I have followed ETC's guide step by step,


----------



## jmabray (Aug 7, 2009)

Your best bet is to call 800-688-4116 and ask for tech support. But do it on Monday - it's not an emergency item.


----------



## drankin (Oct 1, 2012)

We just had an Ion system installed. The trainer was kind enough to help me set up our iRFr. It was working fine. Later, there was a problem with the router, however, and I had to reset it. Now, I am having no luck getting the router configured to work. Can anyone help? It's a NETGEAR WNR1000 V3 router. Below is what I have for my basic settings:
Does your internet connection require a login? NO 
Account Name WNR1000v3 
Domain Name BLANK
Internet IP Address GET DYNAMICALLY FROM ISP 
Domain Name Server (DNS) Address USE THESE DNS SERVERS: 192.168.1.1
Router MAC Address USE DEFAULT ADDRESS
Wireless Settings ENABLE SSID BROADCAST
Name (SSID): NETGEAR Security Options NONE

I keep being told by people to turn off "use router as DHCP server" but I don't see any advanced setup option


----------



## icewolf08 (Oct 1, 2012)

First off, it can never hurt to call ETC support.
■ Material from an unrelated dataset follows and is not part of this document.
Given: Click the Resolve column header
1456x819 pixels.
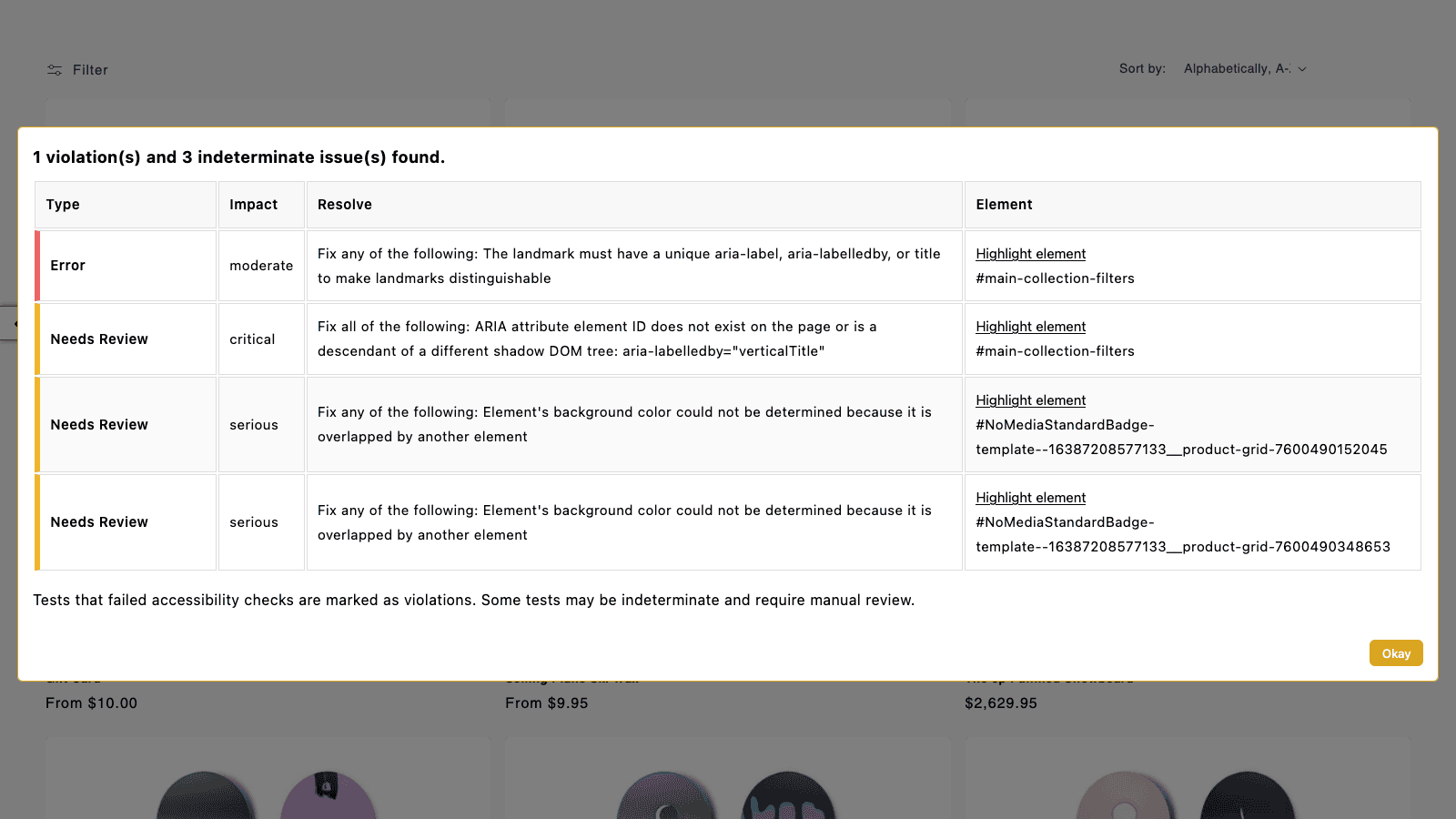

Also, you should feel free to call your trainer directly (they should have left you a card). Both of those options are perfectly valid an will get you a response very quickly. Calling the trainer is also very useful as he will be familiar with an special considerations in your setup.

That being said, assuming you have a straight-forward standard setup, here is what you would want to do:

• Connect the WAN port of the router to the ETCNet network. This could be just connecting right to the console if you have no other network gear or into your main distribution switch.
• Go into the router settings (best to do this on a computer that is hardwired to the router) and make sure that it is set to get it's IP address via DHCP ("Get Dynamically")
• You should be able to use the router as a DHCP server for connected client devices.
• I don't remember if you have to change any of the DHCP settings though (I don't have my system set up this way)
• That should take care of it. Then when you enter the console's IP address in the iRFR software it should get you there.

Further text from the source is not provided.